== Records for this task

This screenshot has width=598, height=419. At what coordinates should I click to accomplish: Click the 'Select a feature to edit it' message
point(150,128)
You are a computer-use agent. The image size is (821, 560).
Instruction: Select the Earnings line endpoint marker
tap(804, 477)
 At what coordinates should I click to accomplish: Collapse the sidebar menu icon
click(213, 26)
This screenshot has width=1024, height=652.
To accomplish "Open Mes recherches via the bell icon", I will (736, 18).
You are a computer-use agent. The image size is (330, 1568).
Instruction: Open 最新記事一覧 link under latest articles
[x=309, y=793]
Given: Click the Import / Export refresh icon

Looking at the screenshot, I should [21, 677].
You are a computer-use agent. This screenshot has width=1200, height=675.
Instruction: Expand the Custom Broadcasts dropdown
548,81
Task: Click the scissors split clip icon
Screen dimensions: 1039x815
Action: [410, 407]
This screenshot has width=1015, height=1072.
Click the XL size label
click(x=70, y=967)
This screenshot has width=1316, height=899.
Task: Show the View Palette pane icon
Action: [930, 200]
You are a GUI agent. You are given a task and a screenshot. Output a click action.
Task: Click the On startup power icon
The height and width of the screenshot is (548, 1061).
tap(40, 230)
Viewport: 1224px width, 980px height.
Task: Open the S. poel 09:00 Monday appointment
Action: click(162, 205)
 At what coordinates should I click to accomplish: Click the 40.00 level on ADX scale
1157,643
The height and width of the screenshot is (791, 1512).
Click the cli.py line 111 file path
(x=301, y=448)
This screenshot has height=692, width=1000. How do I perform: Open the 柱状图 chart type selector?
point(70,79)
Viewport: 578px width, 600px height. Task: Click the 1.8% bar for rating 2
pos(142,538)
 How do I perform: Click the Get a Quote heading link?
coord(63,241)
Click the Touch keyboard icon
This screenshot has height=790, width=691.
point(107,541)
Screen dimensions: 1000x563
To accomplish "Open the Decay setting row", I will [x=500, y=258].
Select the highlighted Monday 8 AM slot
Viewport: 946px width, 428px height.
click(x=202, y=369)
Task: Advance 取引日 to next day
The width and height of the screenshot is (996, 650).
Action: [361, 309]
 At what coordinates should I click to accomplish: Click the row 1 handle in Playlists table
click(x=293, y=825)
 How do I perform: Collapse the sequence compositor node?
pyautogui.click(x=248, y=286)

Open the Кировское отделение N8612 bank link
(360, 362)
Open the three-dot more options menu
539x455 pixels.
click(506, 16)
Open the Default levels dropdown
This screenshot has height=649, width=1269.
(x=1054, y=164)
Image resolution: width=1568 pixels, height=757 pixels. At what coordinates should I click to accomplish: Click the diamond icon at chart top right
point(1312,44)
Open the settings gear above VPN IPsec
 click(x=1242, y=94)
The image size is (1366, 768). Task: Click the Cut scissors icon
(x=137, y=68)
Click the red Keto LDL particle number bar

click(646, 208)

====

Your task: Only the lines containing "computer" are needed; copy each of them from the data.

Reply:
You are a computer-use agent. The image size is (821, 560).
You are a computer-use agent. The image size is (330, 1568).
You are a computer-use agent. This screenshot has width=1200, height=675.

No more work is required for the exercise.